Дудник пропустил шпильку в свой адрес, перевел разговор на другое:
— Кстати, полковник, как у вас в Испании обстояло дело с аварийностью самолетов? Тоже падали, не успев взлететь?
— Была парочка таких случаев, о чем я и докладывал своему непосредственному начальству. Но никакого вредительства в этом не обнаружили. Просто крайне малочисленный технический состав слишком уставал от беспрерывных полетов и связанной с ними подготовки матчасти. Надо знать тамошние условия. Однако, должен заметить, с приходом в полк инженеров и техников во главе с Бреннером ситуация резко изменилась к лучшему. Мне бы в мой здешний полк десяток таких спецов, как Бреннер, и у меня бы матчасть работала, как часы.
— Вы хотите сказать, что ваши специалисты работают плохо и что Бреннер не агент «Абвера»?
— Именно первое я и хочу сказать. Но не потому они работают плохо, что в этом состоит их цель, а потому, что их учили на скорую руку, что у них нет опыта, что моих лучших спецов забрало НКВД, следовательно, и набраться этого опыта им оказалось не у кого. Техническая культура, к вашему сведению, сразу никому не дается, она накапливается годами и передается от поколения к поколению. И никак иначе. Что касается Бреннера, то мои показания у вас в папке.
— Я читал ваши показания — там не все сходится. Мы еще займемся вашими показаниями. Но вернемся к вашим спецам, которых арестовало НКВД, как вы только что заявили, имея в виду, судя по вашему тону, что НКВД не имело оснований для ареста ваших спецов.
— Я никого не обвиняю: я не суд. Я лишь констатирую факты.
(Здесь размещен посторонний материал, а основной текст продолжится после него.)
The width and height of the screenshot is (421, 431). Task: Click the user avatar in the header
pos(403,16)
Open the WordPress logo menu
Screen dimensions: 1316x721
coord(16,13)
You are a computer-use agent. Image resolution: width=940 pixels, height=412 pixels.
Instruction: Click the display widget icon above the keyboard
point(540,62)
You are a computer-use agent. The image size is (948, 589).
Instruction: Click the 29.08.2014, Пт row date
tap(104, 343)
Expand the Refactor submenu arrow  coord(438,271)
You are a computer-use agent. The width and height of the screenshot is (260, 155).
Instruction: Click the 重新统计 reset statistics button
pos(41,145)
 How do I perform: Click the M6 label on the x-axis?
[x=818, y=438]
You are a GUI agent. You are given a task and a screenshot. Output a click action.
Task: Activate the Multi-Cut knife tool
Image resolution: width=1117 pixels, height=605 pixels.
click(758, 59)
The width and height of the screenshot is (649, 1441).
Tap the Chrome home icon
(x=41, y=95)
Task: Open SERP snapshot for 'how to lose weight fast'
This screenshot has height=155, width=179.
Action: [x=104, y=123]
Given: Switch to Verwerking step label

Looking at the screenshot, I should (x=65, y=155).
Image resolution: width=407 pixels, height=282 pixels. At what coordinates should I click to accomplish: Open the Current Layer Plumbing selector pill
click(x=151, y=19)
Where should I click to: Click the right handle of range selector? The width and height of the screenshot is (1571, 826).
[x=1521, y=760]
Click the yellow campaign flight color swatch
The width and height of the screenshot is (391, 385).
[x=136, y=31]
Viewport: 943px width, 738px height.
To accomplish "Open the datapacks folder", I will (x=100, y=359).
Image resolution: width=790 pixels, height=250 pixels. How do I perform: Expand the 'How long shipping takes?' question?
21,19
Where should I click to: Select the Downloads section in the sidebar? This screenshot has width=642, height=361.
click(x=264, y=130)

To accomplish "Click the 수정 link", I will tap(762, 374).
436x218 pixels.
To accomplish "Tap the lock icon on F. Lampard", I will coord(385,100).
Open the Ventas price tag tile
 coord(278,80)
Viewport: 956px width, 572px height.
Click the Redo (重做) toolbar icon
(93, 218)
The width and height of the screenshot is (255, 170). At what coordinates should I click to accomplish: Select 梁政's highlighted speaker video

А делать выводы — не моя компетенция, гражданин следователь.
— Вы забыли добавить: «по особо важным делам».
— А вы постоянно забываете, что я давно уже не полковник Красной армии.
— Я ничего не забываю. Пока не доказана ваша вина, вы для меня все еще полковник Красной армии. Тем более что приказа о вашем разжаловании у меня нет.